Moody became an international speaker and toured the British Isles. He preached in a little chapel pastored by a young man named Frederic Meyer. In his sermon, he told the story of his Sunday School teacher. That message changed Pastor Meyer’s ministry, inspiring him to become an evangelist like Moody. Meyer eventually preached in America, in Northfield, MA where a young preacher heard him say, “If you are not willing to give up everything for Christ, are you willing to be made willing?” That remark led J. Wilbur Chapman to respond to God’s call on his life.

Wilbur Chapman went on to become an effective evangelist. He enlisted the help of a volunteer named Billy Sunday, a former professional baseball player, who helped him set up for his crusades. Billy Sunday learned how to preach by watching Chapman and eventually took over Chapman’s ministry, becoming a dynamic evangelist. Billy Sunday’s preaching brought thousands to Christ.

Inspired by a Billy Sunday Crusade in Charlotte, NC, a group of Christian men dedicated themselves to reaching their city for Christ. They invited an evangelist Mordecai Ham to come and hold a series of evangelistic meetings. The year was 1932. A local farmer loaded his pick-up truck with neighbors and brought them to the meetings. One was a 16-year-old boy who sat in the crowd each night spellbound by the message. Each evening the preacher seemed to be shouting and waving his finger at the young man. Night after night, the teenager came and finally on the last night, he went forward and gave his life to Christ. That teenager was Billy Graham.

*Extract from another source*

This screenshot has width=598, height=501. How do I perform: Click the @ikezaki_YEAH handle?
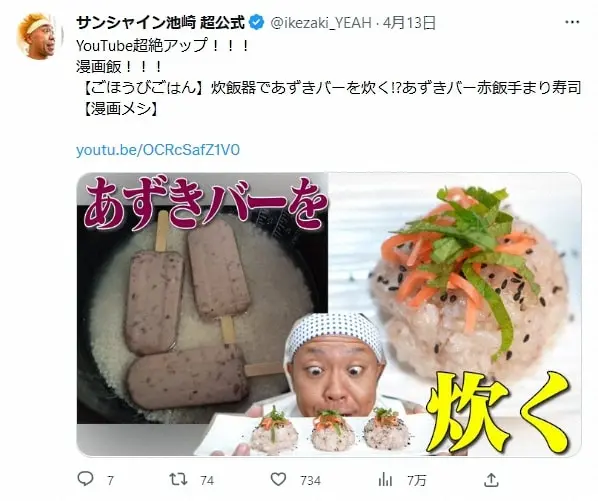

Billy Graham has communicated the gospel to more people than any other person in history. And it all started with a Sunday School teacher named Edward Kimball who cared for the souls of his students to personally make sure they knew and understood the gospel of Jesus Christ. Only eternity will reveal the impact of that one teacher who invested his life in the lives of his students.

This fascinating chain of events was triggered by a Sunday school teacher’s concern for his boys.

Don’t. Give. Up!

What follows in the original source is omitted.